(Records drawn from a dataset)

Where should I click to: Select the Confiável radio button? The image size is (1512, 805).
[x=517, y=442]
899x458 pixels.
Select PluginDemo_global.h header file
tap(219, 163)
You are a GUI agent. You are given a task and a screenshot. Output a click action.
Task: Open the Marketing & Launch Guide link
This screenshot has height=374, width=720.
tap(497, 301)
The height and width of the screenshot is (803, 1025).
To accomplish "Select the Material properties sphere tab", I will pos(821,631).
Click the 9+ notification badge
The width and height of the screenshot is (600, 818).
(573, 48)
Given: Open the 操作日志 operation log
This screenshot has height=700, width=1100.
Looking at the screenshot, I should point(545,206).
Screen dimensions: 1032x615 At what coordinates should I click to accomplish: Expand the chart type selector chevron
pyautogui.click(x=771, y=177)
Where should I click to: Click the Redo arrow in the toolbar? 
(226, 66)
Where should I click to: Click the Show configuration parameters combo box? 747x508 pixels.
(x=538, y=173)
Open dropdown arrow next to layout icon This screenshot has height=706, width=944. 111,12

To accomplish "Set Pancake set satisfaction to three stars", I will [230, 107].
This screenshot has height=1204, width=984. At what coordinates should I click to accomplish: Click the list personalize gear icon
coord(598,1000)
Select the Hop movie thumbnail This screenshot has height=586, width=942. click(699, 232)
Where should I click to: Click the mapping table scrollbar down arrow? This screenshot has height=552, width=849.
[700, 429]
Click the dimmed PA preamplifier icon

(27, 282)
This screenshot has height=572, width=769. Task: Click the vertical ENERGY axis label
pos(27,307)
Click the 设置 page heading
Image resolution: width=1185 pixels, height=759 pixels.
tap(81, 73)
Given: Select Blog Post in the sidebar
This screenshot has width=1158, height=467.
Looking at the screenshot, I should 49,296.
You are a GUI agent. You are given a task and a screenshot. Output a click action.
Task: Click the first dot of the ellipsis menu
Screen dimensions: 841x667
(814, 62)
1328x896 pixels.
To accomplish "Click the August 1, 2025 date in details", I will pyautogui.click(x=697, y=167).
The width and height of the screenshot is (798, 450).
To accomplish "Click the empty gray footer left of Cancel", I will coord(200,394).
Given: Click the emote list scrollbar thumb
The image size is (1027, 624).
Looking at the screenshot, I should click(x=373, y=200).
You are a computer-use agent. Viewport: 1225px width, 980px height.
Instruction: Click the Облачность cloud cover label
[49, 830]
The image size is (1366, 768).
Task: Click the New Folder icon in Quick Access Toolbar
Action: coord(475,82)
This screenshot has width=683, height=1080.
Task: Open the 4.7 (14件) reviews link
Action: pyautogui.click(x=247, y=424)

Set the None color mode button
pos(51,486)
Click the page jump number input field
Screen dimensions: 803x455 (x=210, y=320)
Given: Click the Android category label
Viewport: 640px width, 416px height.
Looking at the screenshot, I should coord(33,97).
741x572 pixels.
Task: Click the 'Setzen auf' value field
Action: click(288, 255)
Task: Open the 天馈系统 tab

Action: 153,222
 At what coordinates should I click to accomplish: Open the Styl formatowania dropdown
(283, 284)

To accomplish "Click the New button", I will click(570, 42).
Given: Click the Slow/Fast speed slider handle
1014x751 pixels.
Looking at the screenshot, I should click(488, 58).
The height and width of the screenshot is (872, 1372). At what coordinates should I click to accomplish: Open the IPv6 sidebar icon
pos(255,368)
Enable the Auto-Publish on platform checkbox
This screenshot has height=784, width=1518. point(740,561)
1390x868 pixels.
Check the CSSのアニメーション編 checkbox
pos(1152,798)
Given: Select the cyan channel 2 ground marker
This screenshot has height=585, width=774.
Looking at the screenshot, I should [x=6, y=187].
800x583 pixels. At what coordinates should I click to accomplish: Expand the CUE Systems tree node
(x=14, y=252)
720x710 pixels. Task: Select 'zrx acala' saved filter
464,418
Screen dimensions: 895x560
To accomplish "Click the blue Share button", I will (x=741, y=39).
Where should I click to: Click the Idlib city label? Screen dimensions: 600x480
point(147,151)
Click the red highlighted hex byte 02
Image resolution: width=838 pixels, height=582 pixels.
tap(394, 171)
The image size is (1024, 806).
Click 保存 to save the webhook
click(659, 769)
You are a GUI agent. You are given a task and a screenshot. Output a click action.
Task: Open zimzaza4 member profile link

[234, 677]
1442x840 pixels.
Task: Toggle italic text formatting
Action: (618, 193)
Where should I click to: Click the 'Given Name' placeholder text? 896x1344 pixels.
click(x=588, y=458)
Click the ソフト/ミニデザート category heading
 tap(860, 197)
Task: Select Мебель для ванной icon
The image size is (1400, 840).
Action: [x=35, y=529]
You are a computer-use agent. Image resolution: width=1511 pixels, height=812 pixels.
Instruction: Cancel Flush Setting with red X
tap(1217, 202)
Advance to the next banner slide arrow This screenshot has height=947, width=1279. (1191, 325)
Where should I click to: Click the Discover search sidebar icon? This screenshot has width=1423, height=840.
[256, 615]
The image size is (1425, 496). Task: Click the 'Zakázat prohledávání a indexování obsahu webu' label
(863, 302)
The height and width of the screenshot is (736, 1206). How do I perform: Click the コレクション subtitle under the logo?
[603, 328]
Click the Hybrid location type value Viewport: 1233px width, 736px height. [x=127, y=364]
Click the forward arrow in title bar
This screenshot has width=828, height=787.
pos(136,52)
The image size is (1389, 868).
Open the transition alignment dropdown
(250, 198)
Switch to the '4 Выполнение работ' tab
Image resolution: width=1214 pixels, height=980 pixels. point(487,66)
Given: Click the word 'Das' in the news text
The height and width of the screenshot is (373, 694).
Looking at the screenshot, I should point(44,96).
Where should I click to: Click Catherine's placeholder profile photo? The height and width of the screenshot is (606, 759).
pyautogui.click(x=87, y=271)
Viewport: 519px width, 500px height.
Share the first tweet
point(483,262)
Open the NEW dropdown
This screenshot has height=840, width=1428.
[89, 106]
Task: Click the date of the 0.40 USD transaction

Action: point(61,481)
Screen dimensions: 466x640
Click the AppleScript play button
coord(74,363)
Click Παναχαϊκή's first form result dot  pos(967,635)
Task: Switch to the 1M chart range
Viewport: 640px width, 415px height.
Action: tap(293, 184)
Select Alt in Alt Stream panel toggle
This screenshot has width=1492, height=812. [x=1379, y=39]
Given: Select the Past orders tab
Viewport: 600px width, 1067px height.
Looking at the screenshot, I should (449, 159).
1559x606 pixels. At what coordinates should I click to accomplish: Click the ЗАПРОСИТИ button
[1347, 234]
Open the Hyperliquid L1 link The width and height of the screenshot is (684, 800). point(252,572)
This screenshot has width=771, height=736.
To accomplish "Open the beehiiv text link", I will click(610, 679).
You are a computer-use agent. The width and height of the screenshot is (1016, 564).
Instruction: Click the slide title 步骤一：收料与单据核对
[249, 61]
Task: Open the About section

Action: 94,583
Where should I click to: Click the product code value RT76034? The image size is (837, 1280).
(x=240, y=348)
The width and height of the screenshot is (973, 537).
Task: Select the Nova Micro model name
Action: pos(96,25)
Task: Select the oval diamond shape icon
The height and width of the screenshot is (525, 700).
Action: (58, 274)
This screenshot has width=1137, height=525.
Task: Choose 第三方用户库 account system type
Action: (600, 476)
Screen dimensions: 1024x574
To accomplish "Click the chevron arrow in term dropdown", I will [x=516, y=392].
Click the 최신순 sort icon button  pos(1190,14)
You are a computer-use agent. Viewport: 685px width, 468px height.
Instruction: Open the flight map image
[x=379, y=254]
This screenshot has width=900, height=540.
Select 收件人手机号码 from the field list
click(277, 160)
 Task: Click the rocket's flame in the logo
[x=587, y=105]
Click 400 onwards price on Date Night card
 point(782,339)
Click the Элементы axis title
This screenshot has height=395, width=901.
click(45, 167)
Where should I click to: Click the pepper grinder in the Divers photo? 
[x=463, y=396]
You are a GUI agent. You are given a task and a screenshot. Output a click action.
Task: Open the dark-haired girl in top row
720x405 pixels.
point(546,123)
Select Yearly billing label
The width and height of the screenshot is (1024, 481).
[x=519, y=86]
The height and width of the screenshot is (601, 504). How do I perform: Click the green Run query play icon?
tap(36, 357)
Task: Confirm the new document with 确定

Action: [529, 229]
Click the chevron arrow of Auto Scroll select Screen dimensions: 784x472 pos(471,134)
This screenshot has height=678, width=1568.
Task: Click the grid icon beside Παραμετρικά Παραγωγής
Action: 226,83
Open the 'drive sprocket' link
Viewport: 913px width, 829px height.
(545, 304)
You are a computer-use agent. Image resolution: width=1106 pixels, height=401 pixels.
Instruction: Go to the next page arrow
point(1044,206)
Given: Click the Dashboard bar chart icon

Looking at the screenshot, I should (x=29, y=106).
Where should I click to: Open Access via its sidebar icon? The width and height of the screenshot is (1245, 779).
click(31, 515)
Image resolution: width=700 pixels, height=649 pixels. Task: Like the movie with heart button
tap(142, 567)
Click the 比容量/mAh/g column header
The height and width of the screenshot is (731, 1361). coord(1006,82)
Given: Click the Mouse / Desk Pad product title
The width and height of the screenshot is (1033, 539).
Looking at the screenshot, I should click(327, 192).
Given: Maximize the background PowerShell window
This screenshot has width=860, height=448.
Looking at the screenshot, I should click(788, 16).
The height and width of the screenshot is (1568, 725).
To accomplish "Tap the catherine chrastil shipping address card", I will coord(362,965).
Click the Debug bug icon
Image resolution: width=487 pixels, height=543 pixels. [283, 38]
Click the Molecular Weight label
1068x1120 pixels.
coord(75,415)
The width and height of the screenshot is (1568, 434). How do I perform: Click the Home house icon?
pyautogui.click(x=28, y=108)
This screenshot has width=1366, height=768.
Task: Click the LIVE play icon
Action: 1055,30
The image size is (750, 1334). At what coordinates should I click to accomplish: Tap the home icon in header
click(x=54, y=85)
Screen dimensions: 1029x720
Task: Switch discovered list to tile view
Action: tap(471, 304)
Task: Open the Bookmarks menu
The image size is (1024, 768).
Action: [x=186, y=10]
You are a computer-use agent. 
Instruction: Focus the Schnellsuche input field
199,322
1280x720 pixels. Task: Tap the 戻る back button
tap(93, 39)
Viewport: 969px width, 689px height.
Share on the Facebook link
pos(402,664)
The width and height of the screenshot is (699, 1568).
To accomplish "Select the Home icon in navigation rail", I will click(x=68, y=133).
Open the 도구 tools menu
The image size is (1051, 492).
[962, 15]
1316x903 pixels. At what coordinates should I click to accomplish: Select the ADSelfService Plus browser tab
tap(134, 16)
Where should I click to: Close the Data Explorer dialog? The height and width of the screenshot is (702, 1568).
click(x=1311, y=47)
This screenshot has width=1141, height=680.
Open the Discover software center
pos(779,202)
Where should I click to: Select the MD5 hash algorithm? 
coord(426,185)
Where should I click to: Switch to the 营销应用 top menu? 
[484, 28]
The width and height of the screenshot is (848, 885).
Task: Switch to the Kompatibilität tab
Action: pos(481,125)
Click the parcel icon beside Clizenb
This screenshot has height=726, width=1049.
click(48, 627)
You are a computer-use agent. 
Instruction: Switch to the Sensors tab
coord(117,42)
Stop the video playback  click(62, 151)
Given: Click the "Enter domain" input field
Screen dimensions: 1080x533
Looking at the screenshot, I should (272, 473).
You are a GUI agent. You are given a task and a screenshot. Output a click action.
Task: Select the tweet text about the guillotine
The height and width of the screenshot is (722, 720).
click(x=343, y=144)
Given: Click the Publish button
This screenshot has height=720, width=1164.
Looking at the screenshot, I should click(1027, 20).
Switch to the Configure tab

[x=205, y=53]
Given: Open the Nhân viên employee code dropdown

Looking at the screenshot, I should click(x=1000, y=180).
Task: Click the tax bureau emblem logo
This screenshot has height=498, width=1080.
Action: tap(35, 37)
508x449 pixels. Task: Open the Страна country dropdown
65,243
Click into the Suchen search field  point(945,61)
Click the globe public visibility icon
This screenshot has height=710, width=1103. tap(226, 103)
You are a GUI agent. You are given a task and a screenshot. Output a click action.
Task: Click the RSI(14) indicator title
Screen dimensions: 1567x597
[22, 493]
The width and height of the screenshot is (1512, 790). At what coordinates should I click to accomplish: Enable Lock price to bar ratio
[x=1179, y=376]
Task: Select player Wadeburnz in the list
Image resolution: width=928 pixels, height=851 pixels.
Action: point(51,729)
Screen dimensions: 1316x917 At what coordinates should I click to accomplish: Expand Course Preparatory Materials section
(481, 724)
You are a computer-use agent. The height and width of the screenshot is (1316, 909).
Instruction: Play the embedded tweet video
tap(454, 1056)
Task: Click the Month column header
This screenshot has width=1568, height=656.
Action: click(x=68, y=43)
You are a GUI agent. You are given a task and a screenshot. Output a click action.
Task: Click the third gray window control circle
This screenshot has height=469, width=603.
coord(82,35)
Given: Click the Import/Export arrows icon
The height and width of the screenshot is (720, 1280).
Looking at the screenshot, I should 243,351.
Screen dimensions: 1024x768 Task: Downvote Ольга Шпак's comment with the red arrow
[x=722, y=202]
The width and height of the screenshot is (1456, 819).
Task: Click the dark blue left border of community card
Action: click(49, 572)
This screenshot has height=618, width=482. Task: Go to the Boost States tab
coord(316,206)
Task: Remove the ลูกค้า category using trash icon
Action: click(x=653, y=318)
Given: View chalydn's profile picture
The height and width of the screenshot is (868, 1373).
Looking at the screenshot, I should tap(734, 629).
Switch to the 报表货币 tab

WHAT TO PRODUCE =
All lines of the records above that contain the word "gray" are to be copied out.

EXERCISE RESPONSE =
To accomplish "Click the empty gray footer left of Cancel", I will coord(200,394).
Task: Click the third gray window control circle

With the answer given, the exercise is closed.